Skip to main content
U.S. flag

An official website of the United States government

ScienceBase Updates - Winter 2021

Winter 2021 topics include information on center names in ScienceBase, revision guidance updates, cleaning data with OpenRefine, a tip on file order in ScienceBase, and a featured data release on global distribution of critical minerals.

ScienceBase Updates Header
ScienceBase Updates Header

Center Names in ScienceBase

Screenshot of a ScienceBase data release landing page with the SDC Data Owner field circled in red
Screenshot of a ScienceBase data release landing page with the SDC Data Owner field circled in red.

As part of Bureau-wide efforts to better cross-link primary systems and support flexible information retrieval, ScienceBase now uses USGS center names from a controlled list to assign a Data Owner to every ScienceBase data release. This list, consumed from a machine accessible web service, provides an unambiguous set of active USGS centers for the current fiscal year and ensures accuracy and consistency in labeling across multiple tools and systems. Values from the authoritative list of center names are used to populate the 'SDC Data Owner' field for data release products and enable browsing/querying for data by center, both in ScienceBase and in the Science Data Catalog. These center name values are also used to assign ScienceBase data releases, as well as other automated product content, to a specific center (with consistency in spelling and display) in the Drupal Content Management System that populates USGS web pages.

Examples of these ScienceBase queries, built using names as a structured query parameter, can be seen here.

Background on the USGS Centers Web service

The USGS center list used to manage ScienceBase data releases is pulled from the Science Inventory – Proposals to Products (SIPP) (requires USGS internal network access) web services maintained by the Water Mission Area Business Analytics Team. These web services provide machine access (from the internal USGS network) to organizational information for USGS business and science operations. USGS Science Data Management Branch (SDM) staff have worked in collaboration with the SIPP developers to maintain and refine these services, not only for delineating active USGS centers but also to support auto-fill features and internal linking across systems (e.g., ScienceBase, the USGS DOI tool, the Science Data Catalog, the USGS Publications Warehouse, center workflows, etc.).

## SUPPLIED RECORDS:
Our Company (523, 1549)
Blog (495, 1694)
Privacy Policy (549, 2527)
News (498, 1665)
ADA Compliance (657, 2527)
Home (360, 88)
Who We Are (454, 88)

## INSTRUCTION:
Proceed with the ScienceBase Winter 2021 update, starting right after its last sentence.

## FINAL ANSWER:
In the web service, centers are defined as a logical grouping of cost centers and Federal Payroll and Personnel System (FPPS) organizations, usually with a director and requirement to operate independently. This approach is based on the 'Cost Center' definition in Survey Manual 320.1 and includes additional fields to facilitate cross linking between organizational resources in the USGS.

Each center has a unique, two or three character, alphanumeric code derived from the codes for each of its cost centers. Active status is determined in collaboration with the Office of Accounting and Funds Management (OAFM) (requires USGS internal network access) by determining accounts and cost centers that require funding. At the beginning of each fiscal year, the list is reevaluated to determine which centers have merged, split, or become inactive, and the web service is updated accordingly. Changes in the USGS centers web service (and in any downstream picklists such as in the ScienceBase Data Release (SBDR) Tool that pull from this list) will not occur until the change is implemented in our financial systems, usually at the beginning of a fiscal year. SDM staff and SIPP managers work with Center Directors and Deputy Directors to ensure the spelling and format of the names for any merged, split, or renamed centers are correct in the web service.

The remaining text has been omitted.